Saved data entries
______________________________

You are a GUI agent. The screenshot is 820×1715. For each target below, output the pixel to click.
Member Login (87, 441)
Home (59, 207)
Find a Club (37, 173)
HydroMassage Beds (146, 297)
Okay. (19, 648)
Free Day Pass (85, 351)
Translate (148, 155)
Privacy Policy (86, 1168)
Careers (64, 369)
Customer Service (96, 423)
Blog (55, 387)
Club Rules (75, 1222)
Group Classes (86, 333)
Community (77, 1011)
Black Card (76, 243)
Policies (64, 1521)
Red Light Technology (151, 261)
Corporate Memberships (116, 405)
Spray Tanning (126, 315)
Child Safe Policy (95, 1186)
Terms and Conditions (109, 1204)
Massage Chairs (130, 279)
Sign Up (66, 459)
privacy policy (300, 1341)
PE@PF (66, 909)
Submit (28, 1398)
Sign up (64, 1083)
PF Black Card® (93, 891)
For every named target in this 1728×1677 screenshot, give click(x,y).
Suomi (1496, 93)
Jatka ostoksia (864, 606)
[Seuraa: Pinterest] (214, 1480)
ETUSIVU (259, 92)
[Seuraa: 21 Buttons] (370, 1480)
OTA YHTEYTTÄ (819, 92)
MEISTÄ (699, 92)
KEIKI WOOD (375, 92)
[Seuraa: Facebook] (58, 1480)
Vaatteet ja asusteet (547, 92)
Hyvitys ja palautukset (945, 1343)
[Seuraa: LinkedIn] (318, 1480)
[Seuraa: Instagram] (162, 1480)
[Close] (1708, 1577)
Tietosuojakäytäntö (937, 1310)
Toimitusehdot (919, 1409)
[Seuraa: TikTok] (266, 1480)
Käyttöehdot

______________________________

DIRECTIONS » Print again the lines of the entries above that fall between the line holding "Community (77, 1011)" and the line holding "MEISTÄ (699, 92)", inclusive, exactly as they stand.

ANSWER SPACE »
Community (77, 1011)
Black Card (76, 243)
Policies (64, 1521)
Red Light Technology (151, 261)
Corporate Memberships (116, 405)
Spray Tanning (126, 315)
Child Safe Policy (95, 1186)
Terms and Conditions (109, 1204)
Massage Chairs (130, 279)
Sign Up (66, 459)
privacy policy (300, 1341)
PE@PF (66, 909)
Submit (28, 1398)
Sign up (64, 1083)
PF Black Card® (93, 891)
For every named target in this 1728×1677 screenshot, give click(x,y).
Suomi (1496, 93)
Jatka ostoksia (864, 606)
[Seuraa: Pinterest] (214, 1480)
ETUSIVU (259, 92)
[Seuraa: 21 Buttons] (370, 1480)
OTA YHTEYTTÄ (819, 92)
MEISTÄ (699, 92)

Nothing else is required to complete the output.